Utrecht, the Netherlands

Monitoring, Maintenance, and Management

How has the initiative been designed and implemented so that long-term needs for management and maintenance are reduced and can be met?

For example, we have been mowing less in Utrecht since 2015, which means more flowers bloom. And that means more food for bees, butterflies, other insects, and birds. The more plant and animal species, the more nature in the city.

Residents regularly ask why we mow flowers on lawns. This is necessary to be able to play, sit and lie on these lawns. Otherwise, the grass will grow too tall, and shrubs will eventually grow. Over the past 5 years we have seen that less mowing does not limit playing and sitting on the grass, and that it still has a positive result for nature. Since 2015, we have seen more flowers in the lawns and therefore more nectar for insects.

What protocols are in place to facilitate monitoring of results?

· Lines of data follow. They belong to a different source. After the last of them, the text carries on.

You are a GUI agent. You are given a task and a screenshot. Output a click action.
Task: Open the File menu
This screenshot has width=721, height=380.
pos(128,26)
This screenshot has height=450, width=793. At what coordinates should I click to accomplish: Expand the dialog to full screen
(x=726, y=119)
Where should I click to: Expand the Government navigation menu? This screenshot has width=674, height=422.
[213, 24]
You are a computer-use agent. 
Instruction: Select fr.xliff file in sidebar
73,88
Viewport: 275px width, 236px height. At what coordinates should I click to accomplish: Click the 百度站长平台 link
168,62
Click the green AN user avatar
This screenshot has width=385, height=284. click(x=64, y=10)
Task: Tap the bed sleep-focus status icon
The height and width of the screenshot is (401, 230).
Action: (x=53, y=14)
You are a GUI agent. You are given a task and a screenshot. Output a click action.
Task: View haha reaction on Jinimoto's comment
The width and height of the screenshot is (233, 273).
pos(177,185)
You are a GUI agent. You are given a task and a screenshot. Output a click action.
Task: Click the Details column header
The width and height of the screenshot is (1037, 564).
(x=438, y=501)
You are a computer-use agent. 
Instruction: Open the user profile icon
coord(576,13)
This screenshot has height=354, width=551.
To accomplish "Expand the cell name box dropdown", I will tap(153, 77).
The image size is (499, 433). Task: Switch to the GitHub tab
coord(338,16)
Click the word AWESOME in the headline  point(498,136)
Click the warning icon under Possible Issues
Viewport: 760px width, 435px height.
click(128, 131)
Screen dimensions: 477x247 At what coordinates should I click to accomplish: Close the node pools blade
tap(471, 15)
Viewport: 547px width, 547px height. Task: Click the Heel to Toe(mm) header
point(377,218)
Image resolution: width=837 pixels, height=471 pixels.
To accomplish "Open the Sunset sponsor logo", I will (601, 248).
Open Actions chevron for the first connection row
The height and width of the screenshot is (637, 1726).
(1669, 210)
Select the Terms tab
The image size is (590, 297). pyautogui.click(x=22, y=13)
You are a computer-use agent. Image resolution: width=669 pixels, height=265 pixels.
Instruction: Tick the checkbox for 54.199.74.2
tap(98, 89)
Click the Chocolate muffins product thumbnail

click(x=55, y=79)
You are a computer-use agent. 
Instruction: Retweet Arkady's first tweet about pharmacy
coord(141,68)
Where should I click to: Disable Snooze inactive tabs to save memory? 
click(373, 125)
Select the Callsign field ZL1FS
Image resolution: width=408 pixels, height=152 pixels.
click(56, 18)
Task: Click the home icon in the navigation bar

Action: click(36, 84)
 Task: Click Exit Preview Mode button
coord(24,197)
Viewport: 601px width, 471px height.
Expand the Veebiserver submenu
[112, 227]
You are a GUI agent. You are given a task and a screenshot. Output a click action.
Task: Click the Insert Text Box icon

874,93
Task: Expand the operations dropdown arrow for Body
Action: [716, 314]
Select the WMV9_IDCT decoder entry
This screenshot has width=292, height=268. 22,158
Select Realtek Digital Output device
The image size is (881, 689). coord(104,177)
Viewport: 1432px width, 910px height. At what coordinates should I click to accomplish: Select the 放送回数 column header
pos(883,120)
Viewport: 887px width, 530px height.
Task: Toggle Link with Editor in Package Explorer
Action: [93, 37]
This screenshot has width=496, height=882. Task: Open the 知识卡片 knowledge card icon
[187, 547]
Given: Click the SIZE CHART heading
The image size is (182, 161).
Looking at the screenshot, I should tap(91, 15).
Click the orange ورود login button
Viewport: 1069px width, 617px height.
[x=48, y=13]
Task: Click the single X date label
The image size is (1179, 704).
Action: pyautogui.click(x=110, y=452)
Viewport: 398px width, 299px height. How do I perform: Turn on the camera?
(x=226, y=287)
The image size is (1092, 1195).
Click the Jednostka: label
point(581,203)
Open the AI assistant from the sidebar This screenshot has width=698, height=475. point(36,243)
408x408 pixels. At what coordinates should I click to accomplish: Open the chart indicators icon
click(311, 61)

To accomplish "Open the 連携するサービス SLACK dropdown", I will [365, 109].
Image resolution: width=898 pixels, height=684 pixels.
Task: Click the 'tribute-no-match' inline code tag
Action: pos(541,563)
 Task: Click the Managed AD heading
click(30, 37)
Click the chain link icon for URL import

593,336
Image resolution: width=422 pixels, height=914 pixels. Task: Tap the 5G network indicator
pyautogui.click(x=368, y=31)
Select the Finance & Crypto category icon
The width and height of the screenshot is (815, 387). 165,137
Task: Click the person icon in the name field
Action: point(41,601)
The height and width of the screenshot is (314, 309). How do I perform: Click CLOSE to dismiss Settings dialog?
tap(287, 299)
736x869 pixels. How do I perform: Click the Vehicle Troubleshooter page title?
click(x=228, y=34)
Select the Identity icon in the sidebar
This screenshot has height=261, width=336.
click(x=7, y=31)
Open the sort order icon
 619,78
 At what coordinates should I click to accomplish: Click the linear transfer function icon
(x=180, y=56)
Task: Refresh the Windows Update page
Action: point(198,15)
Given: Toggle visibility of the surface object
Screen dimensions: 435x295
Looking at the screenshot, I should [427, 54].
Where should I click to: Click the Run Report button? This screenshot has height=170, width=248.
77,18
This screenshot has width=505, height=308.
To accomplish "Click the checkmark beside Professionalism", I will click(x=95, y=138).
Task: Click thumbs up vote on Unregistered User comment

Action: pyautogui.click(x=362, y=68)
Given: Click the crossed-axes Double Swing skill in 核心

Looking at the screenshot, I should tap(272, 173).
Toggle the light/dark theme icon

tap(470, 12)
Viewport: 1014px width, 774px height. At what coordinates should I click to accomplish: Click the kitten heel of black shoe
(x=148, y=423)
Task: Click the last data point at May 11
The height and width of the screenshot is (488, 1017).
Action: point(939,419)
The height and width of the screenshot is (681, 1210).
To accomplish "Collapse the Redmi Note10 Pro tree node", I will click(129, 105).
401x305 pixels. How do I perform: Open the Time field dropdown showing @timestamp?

Each year we write a report on the sustainability of our city (duurzaamheidsverslag). Protocols involve measuring of the air-quality by bikes (snuffelfietsen), noise, health indicators, green, trees, climate, energy, welfare of animals, waste, transportation and circular renewal.

Biodiversity is measured by volunteers on common urban birds (Meetnet Urbane Soorten) and bats. In the Central Station area, the common swift is of specific concern. Along the new canal shores plants for local wild bees have been planted. One of the expected bees has been seen last year.
Since healthy urban living applies to our whole city, most parameters involve the whole city and not this specific area.

How has the initiative been enhanced in response to monitoring of results?

Protected species are registered via an online map. This is maintained by volunteers and experts.